■ PROBLEM TO SOLVE ■
An exact copy of the data is needed, one that excludes all pictures.

[RECORDED DATA]

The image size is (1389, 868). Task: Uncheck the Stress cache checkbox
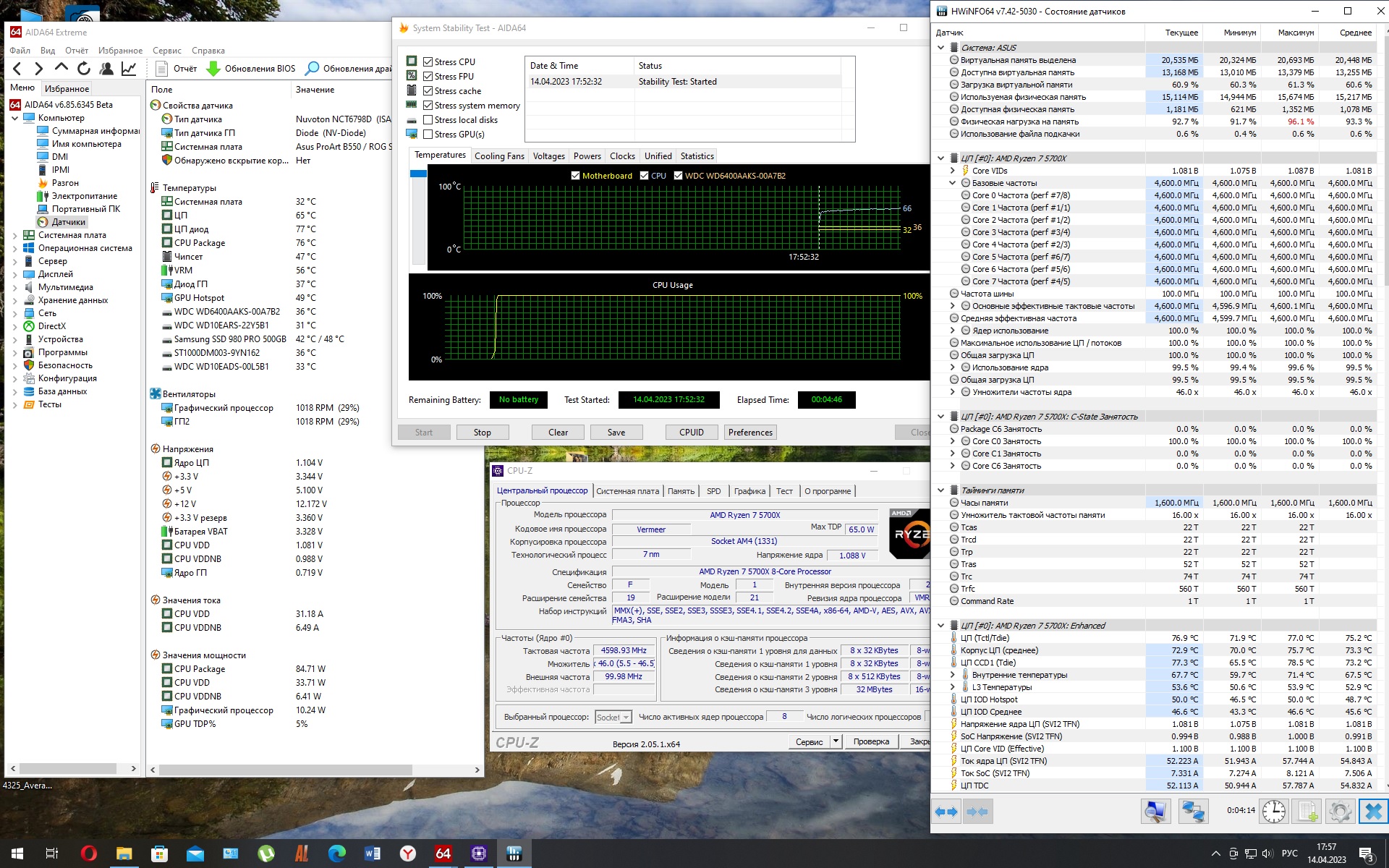(x=428, y=91)
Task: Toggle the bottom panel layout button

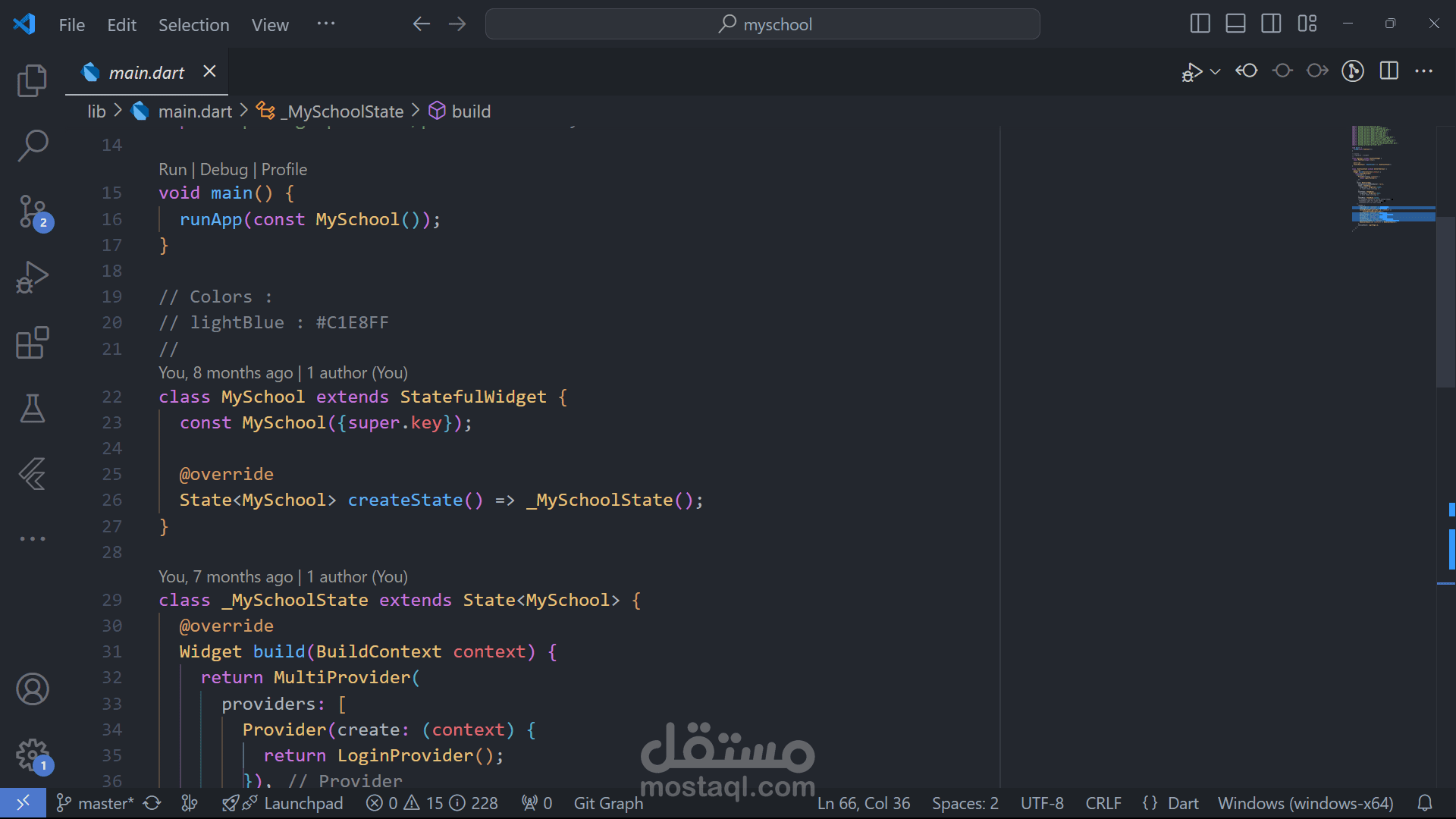Action: [x=1235, y=24]
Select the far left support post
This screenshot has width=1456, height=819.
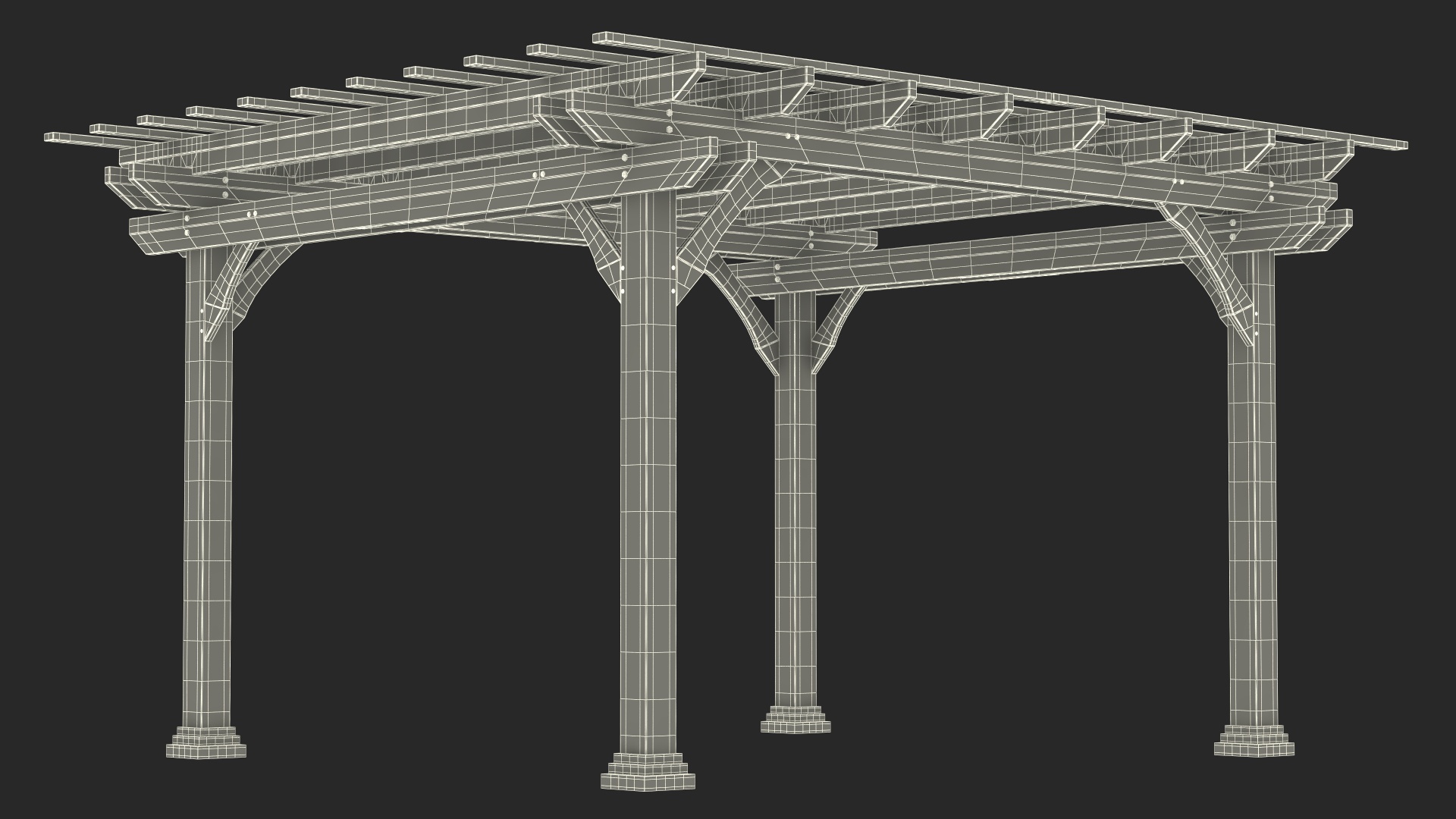tap(207, 493)
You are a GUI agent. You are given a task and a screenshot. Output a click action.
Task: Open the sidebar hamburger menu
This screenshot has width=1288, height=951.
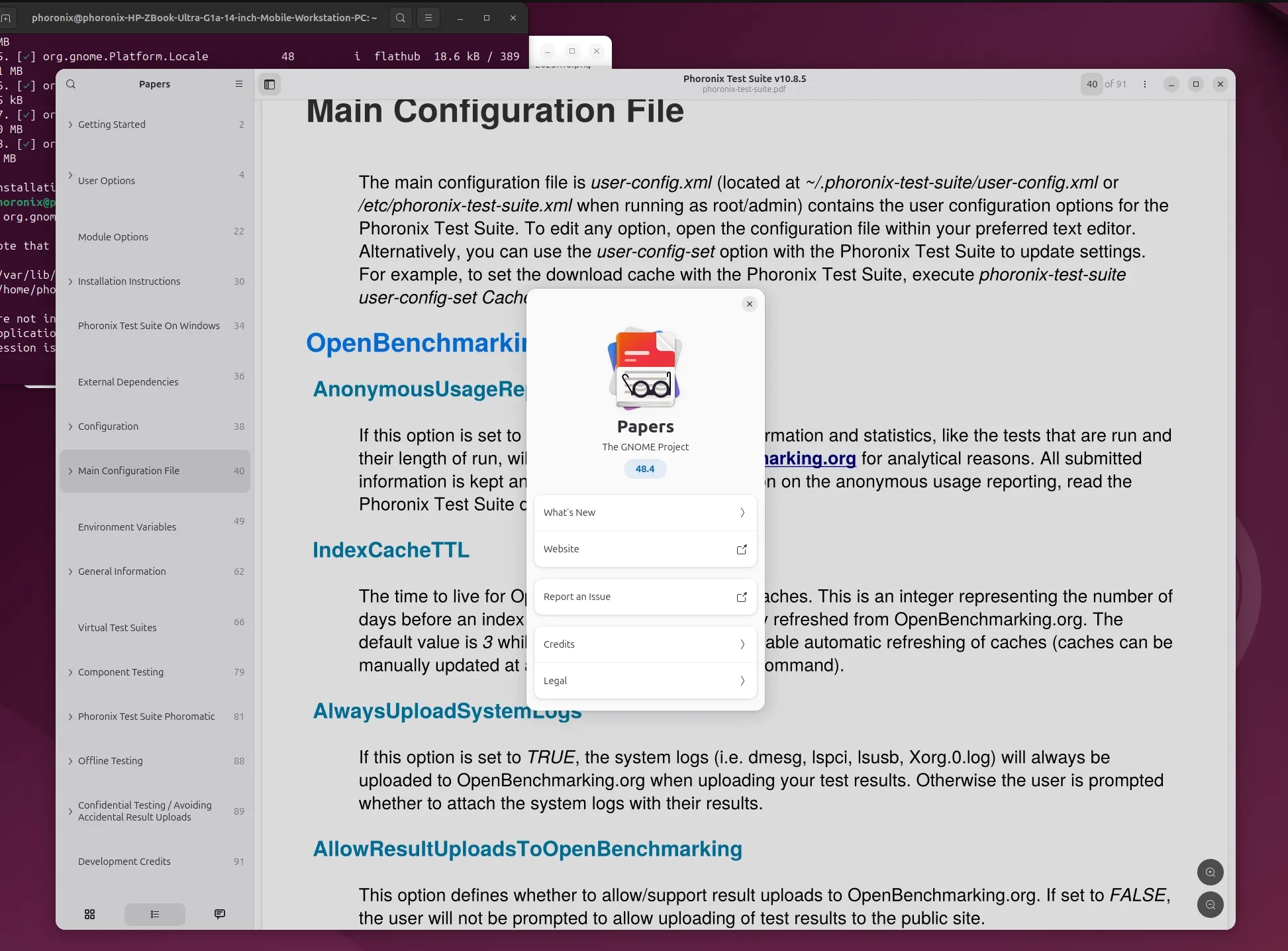click(x=239, y=84)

[/RECORDED DATA]

■ EXPECTED ANSWER ■
The image size is (1389, 868). Task: Uncheck the Stress cache checkbox
(x=428, y=91)
Task: Toggle the bottom panel layout button

Action: [x=1235, y=24]
Select the far left support post
This screenshot has width=1456, height=819.
tap(207, 493)
You are a GUI agent. You are given a task and a screenshot. Output a click action.
Task: Open the sidebar hamburger menu
This screenshot has width=1288, height=951.
click(x=239, y=84)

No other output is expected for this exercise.